Out of such unpromising materials has the painter made a picture that would challenge attention among any. If we knew nothing as to the identity of this woman, sitting oblivious of the children at her knee, wrapped in her own dark thoughts, we should certainly want to know something of her story and of the story of the little fellow whose eyes are breathlessly intent upon some purer, sweeter vision. There is at Cologne, in a private collection, a deeply interesting duplicate of this work; also on paper afterwards mounted on wood, but not cut out. Unfortunately this latter has suffered such irremediable injuries that it is quite impossible now to pronounce upon its claim to be either the earlier example or a replica; but good judges have believed it to be by Holbein. Its chief interest, however, from a biographical point of view, may be said to lie in the sixteenth-century writing pasted on at the top. Literally translated, this runs—
"Love towards God consists in Charity.
Who hath this love can feel no hate."5
It is difficult to see on what grounds Woltmann, who was inclined to accept the picture as genuine, should hold the inscription to have been added by someone desirous of increasing the value of the work by representing it to be an allegorical picture of Charity. There was never a time when the allegory, if accepted, could have carried the same value as the portraits. And surely the second line is utterly inconsistent with the theory. Original or not, it has a very startling likeness to a plea which Holbein himself must have urged more than once, to soften a bitterness his own errors could not have tended to cure.

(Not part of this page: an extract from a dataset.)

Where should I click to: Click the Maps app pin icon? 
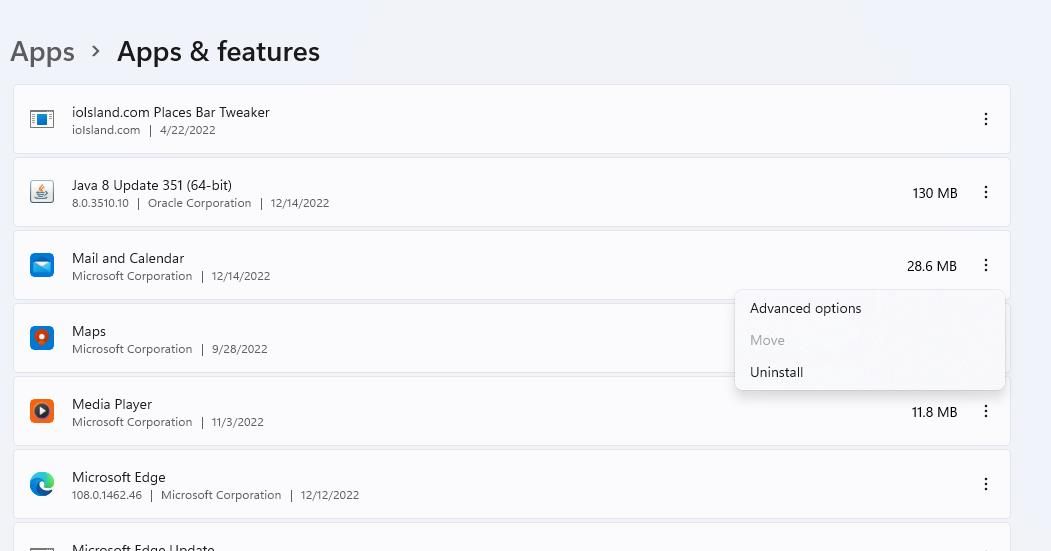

When the Basel painting was cut out to be mounted, the last numeral was lost; so that it now stands dated 152-. But all the other facts put it beyond question that the picture could not have been done before 1529. The baby of 1522 was now the boy of seven, and his successor would seem to have been born during the first months of its father's visit to England, and to be now some eighteen months old.
It may be as well to say here, once for all, as much as need be said of Holbein's family. As already stated, his wife survived him by six years, dying at Basel in 1549. By her first marriage she had one son, Franz Schmidt—who seems to have been a worthy and successful man of trade. She was the mother of four children by her marriage with Holbein;—Philip, born 1522; Katharina, 1527; Jacob, about 1530; and Künegoldt, about 1532.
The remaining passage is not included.